Nice letter, George.

Teh Sid.

George Henderson said...

Damn Nigel, I deleted your last comment by accident trying to get to it!
This guy (on the right) thinks that the weight-loss industry is harmful to people.
A case in point might be Ajay Rochester, the Australian host of The Biggest Loser, who has gained 48Kg and reportedly fears "eating herself to death".
Clearly her eat-less-move-more efforts and all the expert nutritionists she had contact with on the show have not helped her, and there are good physiological reasons why they may have harmed her.
I don't think you and I disagree at base Nigel - eat less crap and move more outdoors. Probably we disagree about carbs a bit. The liver quite clearly gains and loses fat in a very simple Taubesian way, with an extra role for PUFA and fructose, and there is a metabolic advantage (but why does it produce less fatigue or rebound hunger than other energy deficits, is the most interesting question), so I tend to trust such low-carb articles of faith despite the currently incomplete explanations.

Nigel Kinbrum said...

George! How could you? ;-) :-D

Liver's don't "go to the gym". Stuff goes in & stuff comes out. It's stuff going in faster than stuff coming out chronically, that causes problems.

Bill Lagakos tweeted a new study.

Cliff Notes:- NIDDM: moderate to vigorous physical activity (>15 mins ONCE/wk) = -17% all cause mortality.

The Biggest Loser = Massive Facepalm. This doesn't invalidate ELMM. Humans just have a knack for f*cking things up!
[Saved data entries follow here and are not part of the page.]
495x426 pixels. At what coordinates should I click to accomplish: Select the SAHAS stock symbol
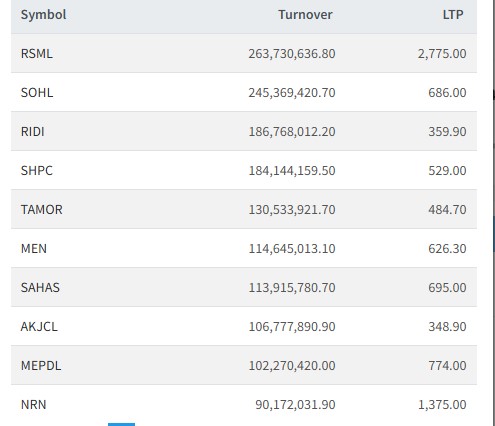[40, 288]
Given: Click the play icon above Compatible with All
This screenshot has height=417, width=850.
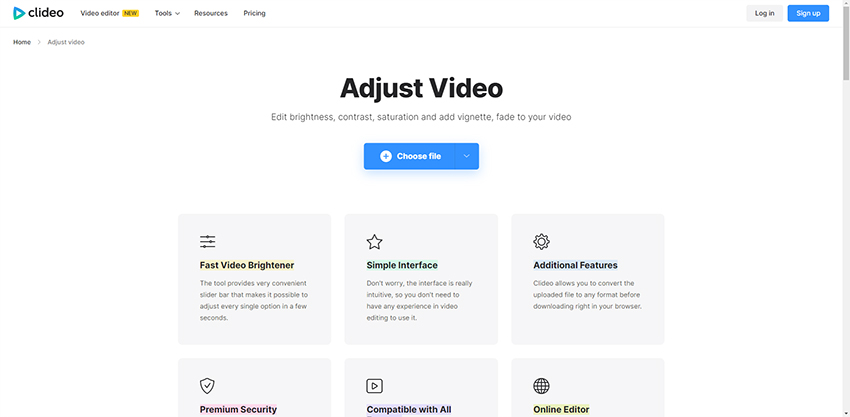Looking at the screenshot, I should point(374,385).
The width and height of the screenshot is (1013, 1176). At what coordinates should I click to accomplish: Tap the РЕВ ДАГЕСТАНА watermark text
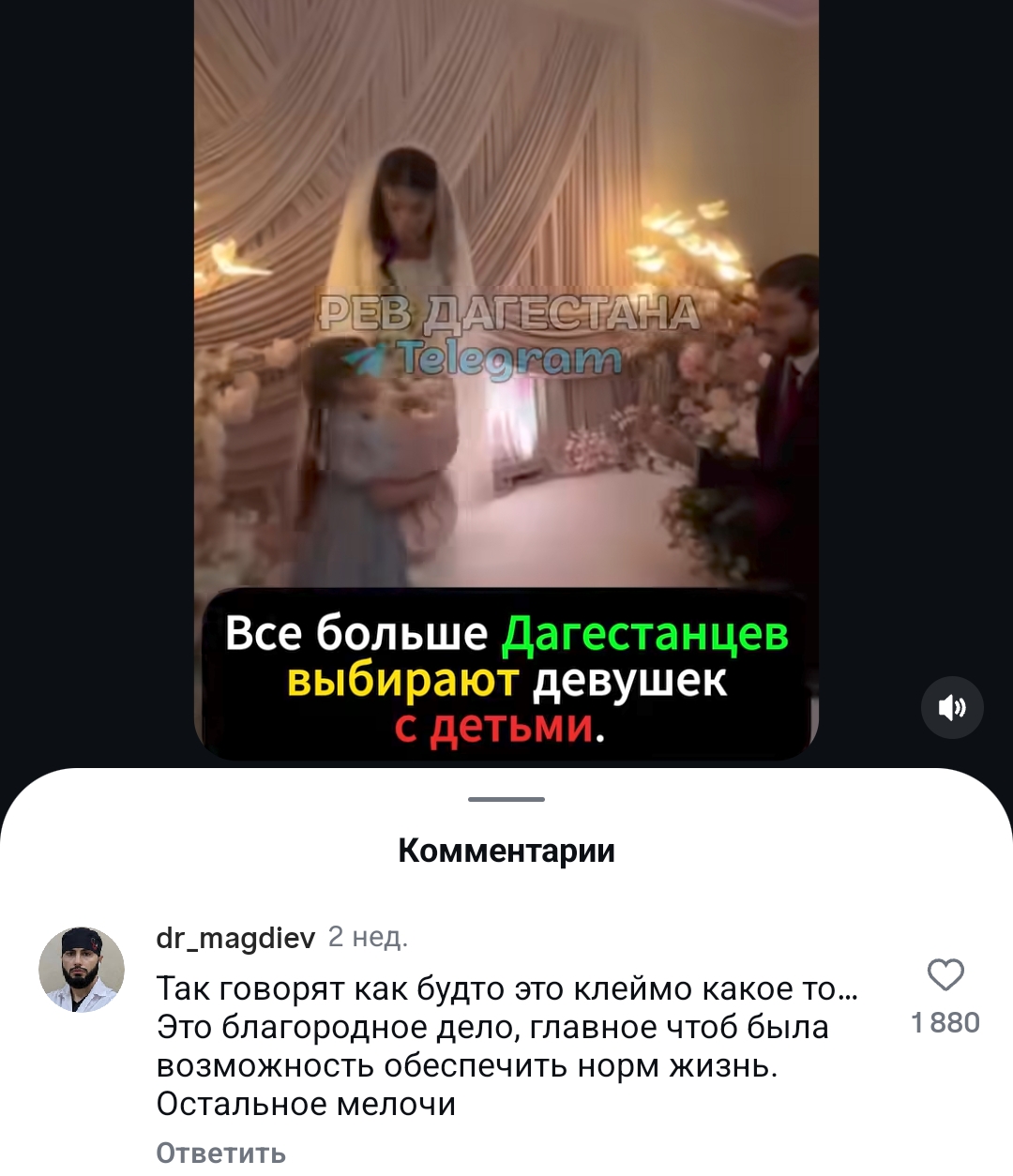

I am pro low-carb diets for everyone. I am pro very-low-carb diets for slim people only.

George Henderson said...

In my fatty liver post I mention research where vigorous exercise (only) helps shift liver fat.
Vigorous exercise upregulates the same genes as carbohydrate restriction does.
i often watch shows like America's Next Top Model where underfeeding is on diplay. I have never thought "that girl needs to move less, a rest would do her good". I wonder if anyone does.
There are sometimes good reasons for re-introducing carbs on very low carb diets, but my personal bias is that "re-introduction" is the apposite word. You don't know what you've got till it's gone and everyone should experience a well-fed ketogenic state at least once in their life. I'll go back there if anything is unsatisfactory, like pressing the restart button. Not everyone needs to live there full-time, by any means.
Which is why I link to pro-carb sites like Perfect Health Diet and Archevore before others in the sidebar.

Nigel Kinbrum said...

That's why I recommend "Right carbs, right amounts, right times."
For some people, the right amount = 50g/day.

I'm still concerned about people who have obviously fat bellies. I don't think that they should go on VLC (~50g/day), due to lack of serum NEFA suppression.

LC (~100g/day) is safer for them.

honora said...

Good to see you in print, George. Interested in the link to the Native Diet. What Maori ate in classical times was fascinating. This included quite a variety of fermented food e.g. toroi No wonder they had such magnificent physiques in early photos and that's including the old folks! We didn't need to practice genocide, we just gave them the opportunity to adopt our dreadful diet instead.